BLOODS ON COURSE UNDER AUSSIE RULE
The St. Petersburg Swans are on course for a raft of achievements in 2018-19 after a solid summer firmly under Aussie Rule.
One of the keys to the scintillating summer of footy in Florida – in which 26 consecutive weeks of head-to-head footy and nearly 100 combined practices (April-September) saw Aussie Rules take center stage at four venues across the region – has been the firm leadership of coaches Greg Bray and Matt Elliott.
The two Eastern Football League veterans (Bray hails from North Ringwood, Elliott from Waverly) stepped into full-time roles as the Bloods’ skippers, and immediately went to work building footy fundamentals that led to a 7-4 mark.
They also pulled the club light years along in establishing a St. Petersburg footy culture.
With the task of building and managing a group of players mixing Australian imports, Yanks fine-tuning their game…and also brand-new American players, the duo set out work in the spring on installing a wholly-new coaching regimen.
Introducing new drills, emphasizing conditioning in the often-intense Florida weather and overseeing a rigorous competitive schedule, Elliott and Bray established a new standard that saw the club’s numbers increase to record levels as the season progressed.
Often joined in their efforts by South Australia native and long-time juniors coach Budgie Hombsch, the presence of solid and experienced footy veterans was akin to adding gasoline to the smoldering West Florida fire for footy.
Both traveling back to Victoria at various times over the summer did not slow the club’s progress, although Elliott did suffer a serious knee injury requiring surgery after inserting himself in a losing cause at Miami mid-season.
The challenges of building an independent football organization with a focus on a particular playing format that is definitely new territory to the duo, who as players of course came up on traditional 18-a-side footy on an oval, did present their own learning curve.
Finding the right mix to instill the principles and strategies of Australian football in an ‘export’ format of the game requires a bit of walking a tightrope for Victorian-born coaches a world away from home.

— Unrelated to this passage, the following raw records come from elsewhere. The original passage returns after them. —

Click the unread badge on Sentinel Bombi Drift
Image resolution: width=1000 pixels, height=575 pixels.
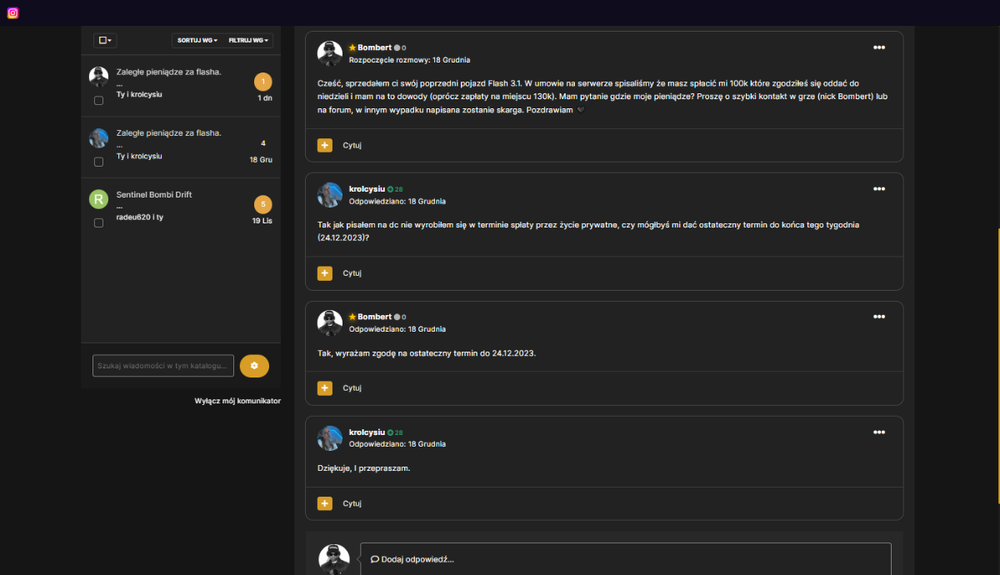263,204
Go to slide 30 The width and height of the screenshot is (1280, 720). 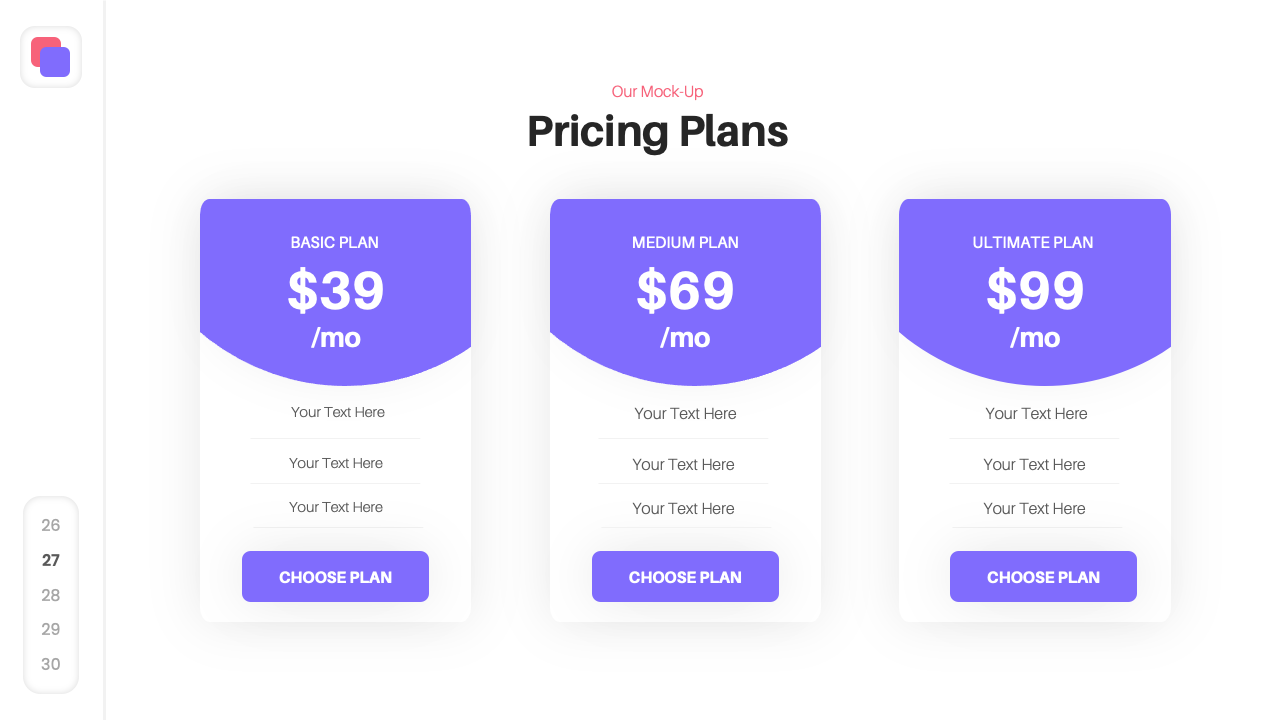(x=51, y=664)
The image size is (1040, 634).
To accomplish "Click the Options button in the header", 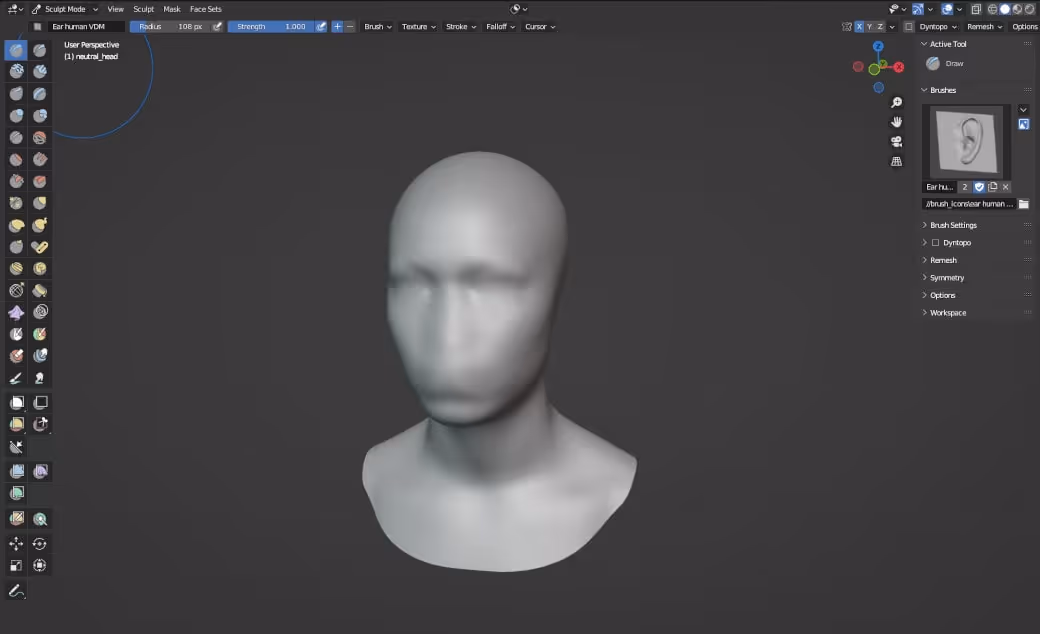I will click(x=1024, y=27).
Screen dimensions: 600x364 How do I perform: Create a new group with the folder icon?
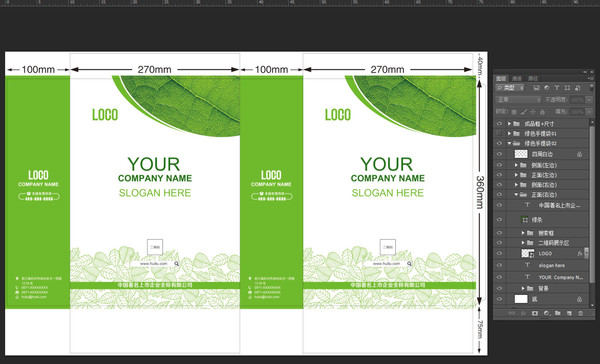(x=558, y=313)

Likewise, playing virtually year-round presents its own set of nuances to be navigated.
And, after an incredibly successful summer, it appears that the Bloods will sail into yet new uncharted waters when the competition pivots to an October – March Premiership Season when the Swans take on Starfish FC in a rematch of last weekend’s Summer Final.
For footy players, fans and supporters in Florida, the right hands are at the coaching helm.